§ **YOUR ASSIGNMENT**
Could you retype only the lines from the one containing "You are a GUI" through the final line of the entries, both included, skipping any images?

§ **DATA EXTRACTS**
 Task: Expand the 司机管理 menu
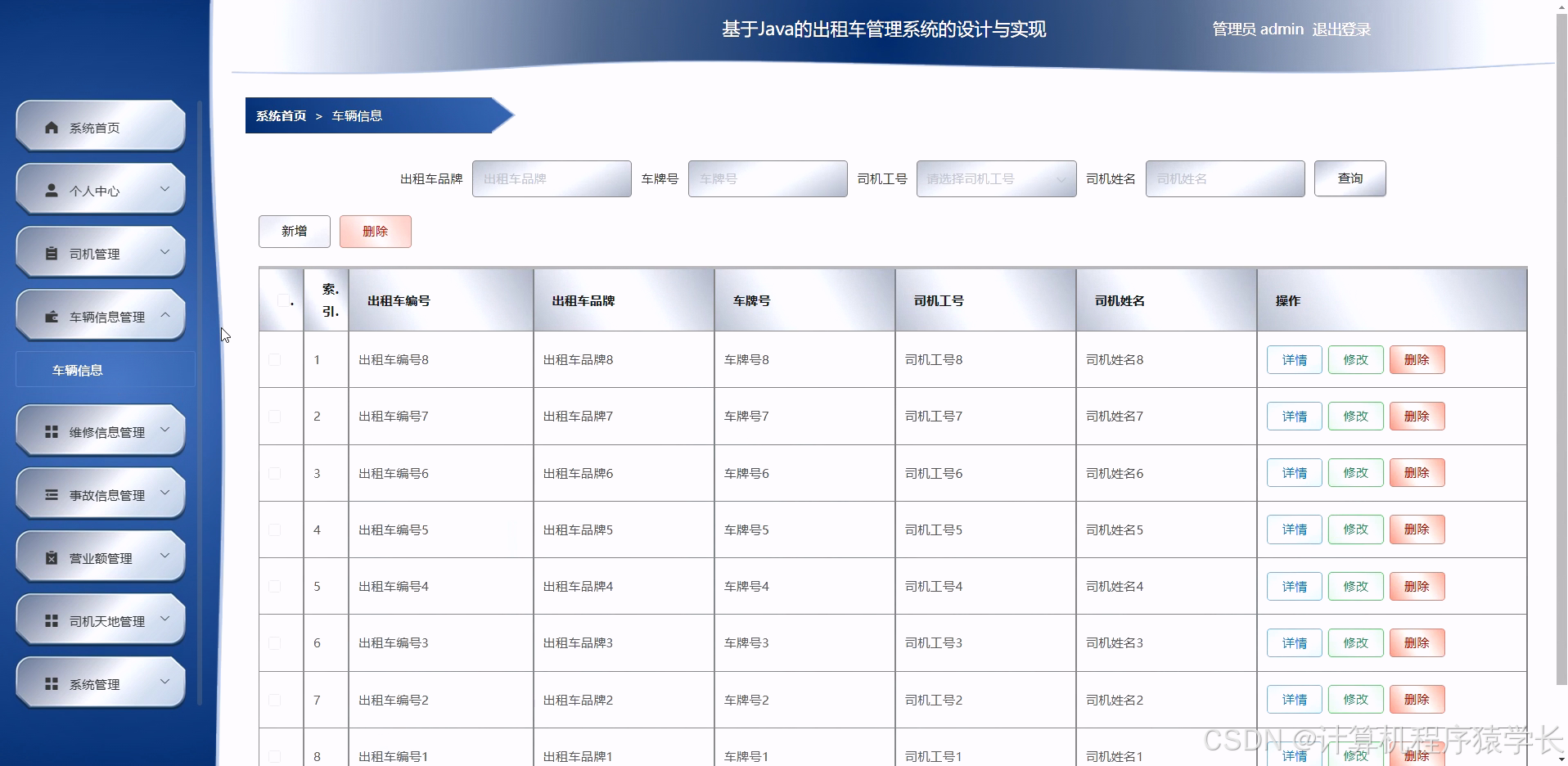pos(166,252)
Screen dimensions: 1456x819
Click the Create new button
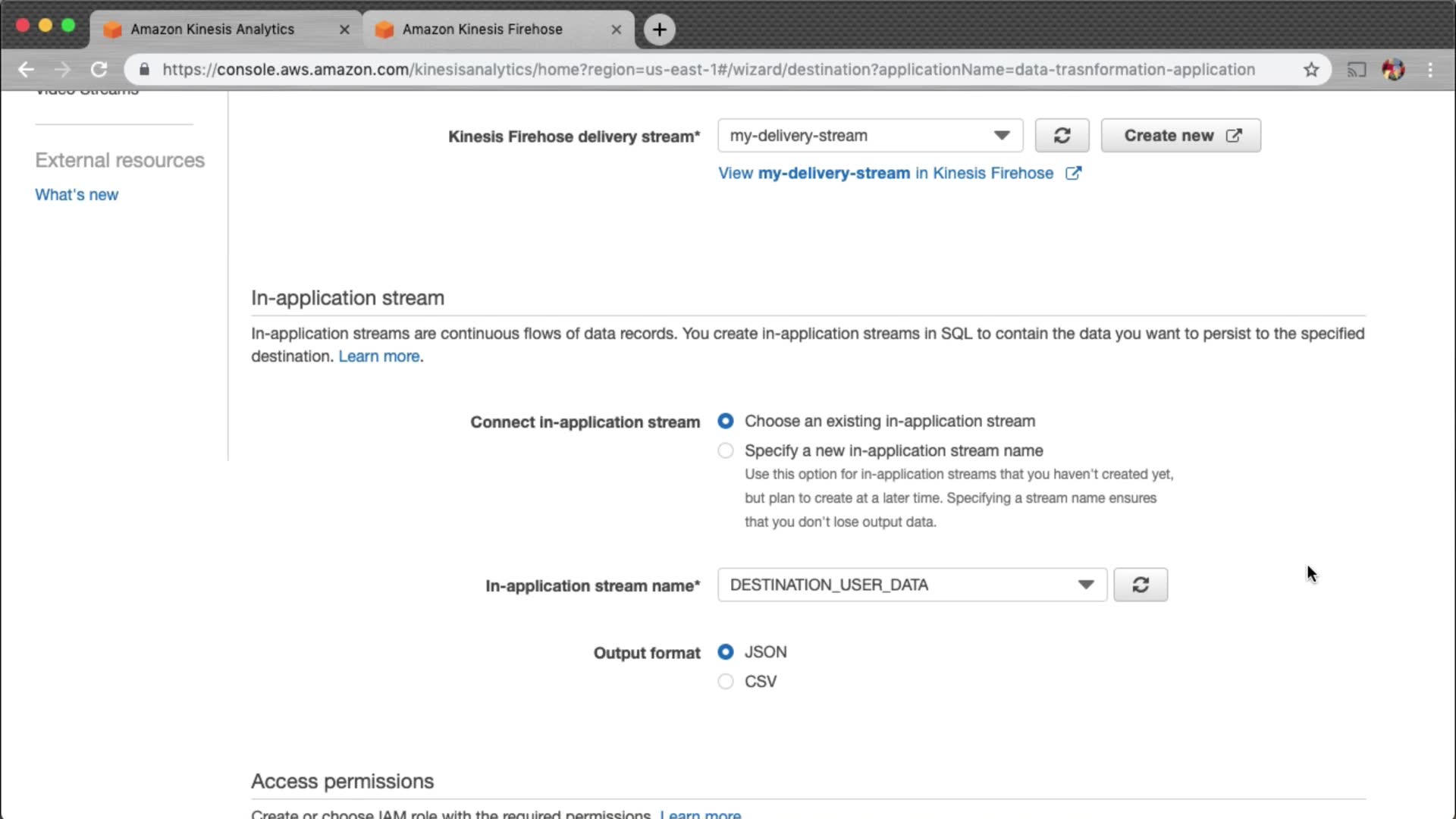1181,136
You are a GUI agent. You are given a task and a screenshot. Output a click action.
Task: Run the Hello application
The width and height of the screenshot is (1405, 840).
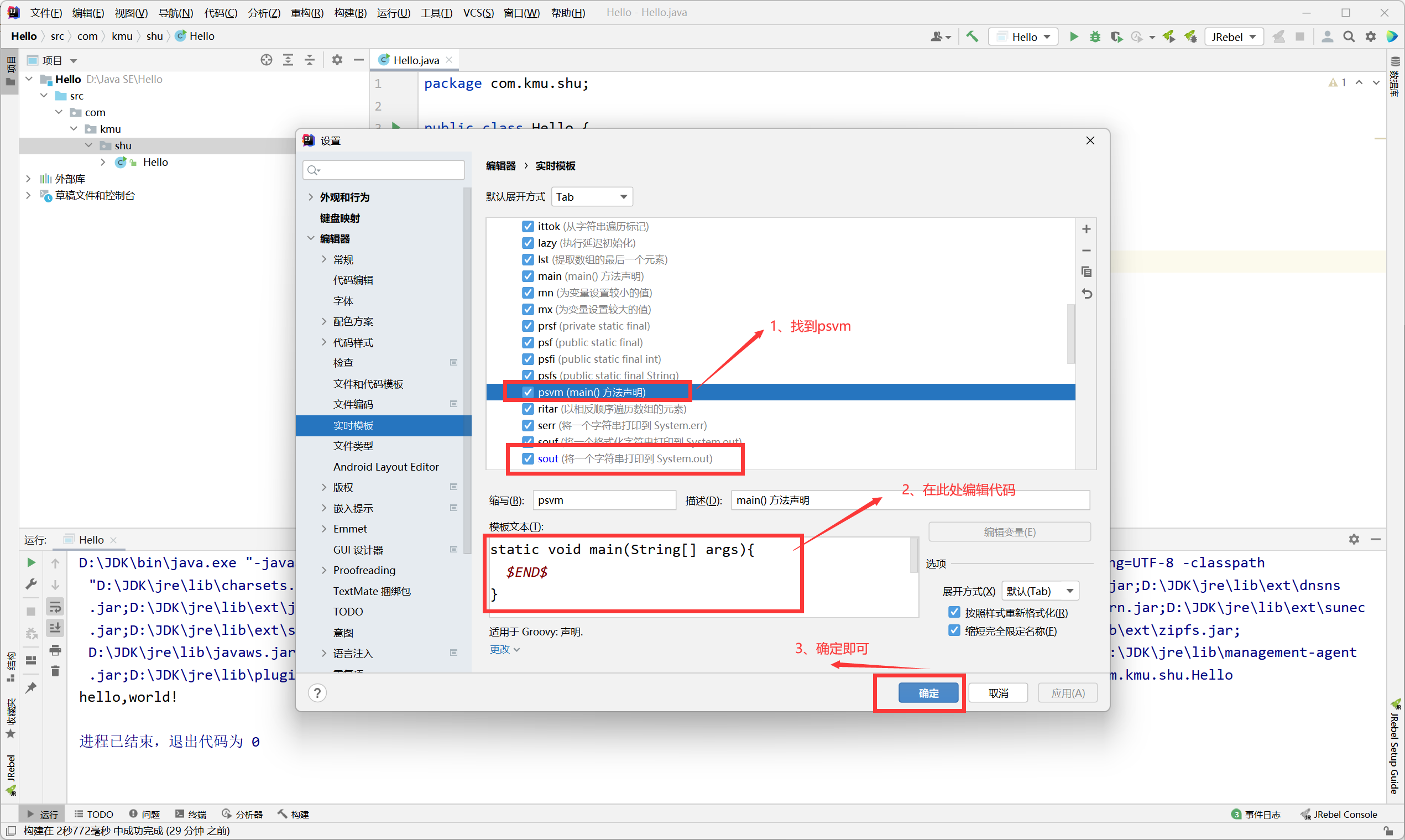pos(1073,36)
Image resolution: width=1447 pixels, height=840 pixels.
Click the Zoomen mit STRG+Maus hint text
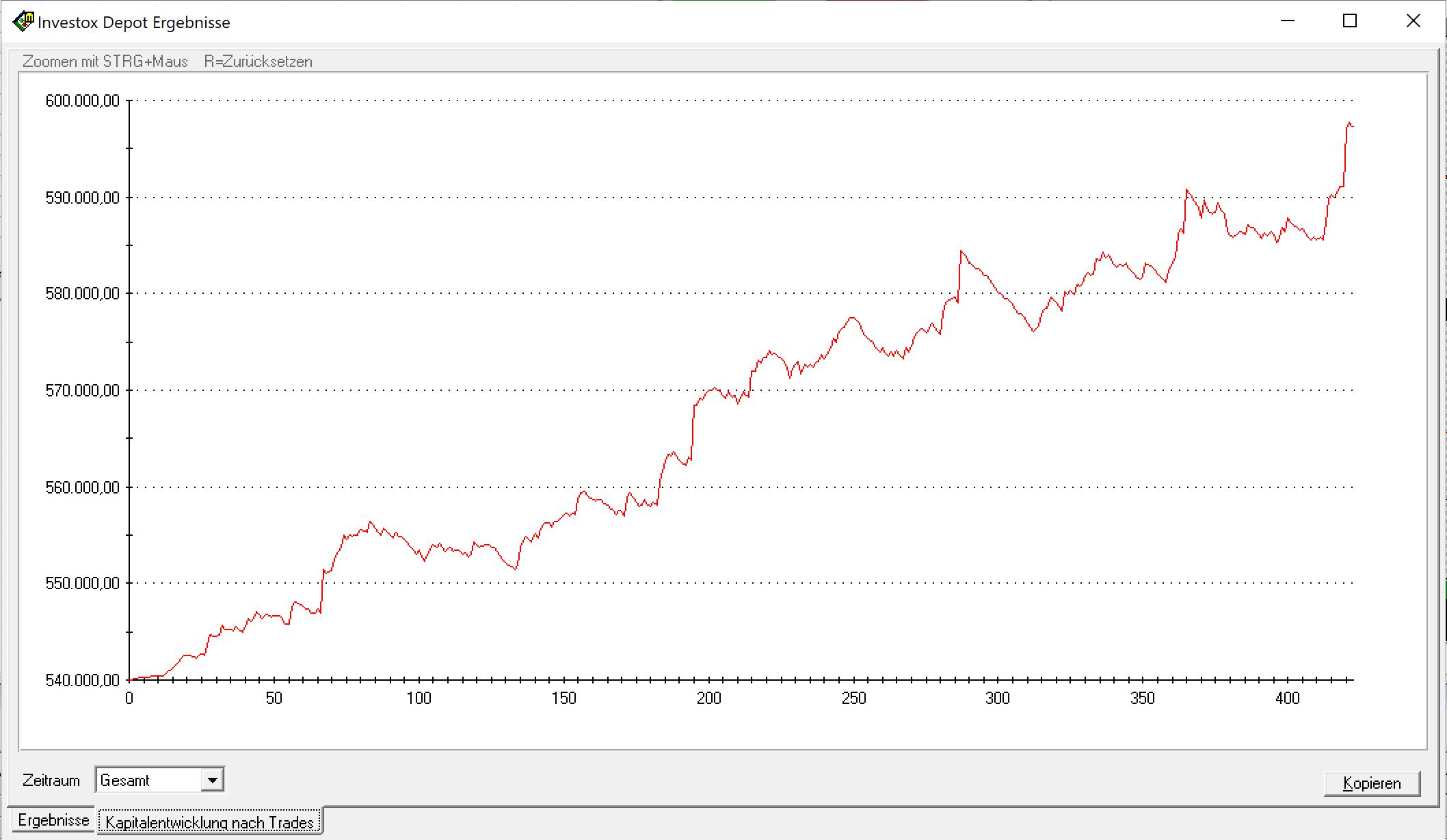[106, 61]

§ **SOLUTION FOR THIS PROBLEM**
You are a GUI agent. You are given a task and a screenshot. Output a click action.
Task: Run the Hello application
The width and height of the screenshot is (1405, 840).
pos(1073,36)
Image resolution: width=1447 pixels, height=840 pixels.
Click the Zoomen mit STRG+Maus hint text
[106, 61]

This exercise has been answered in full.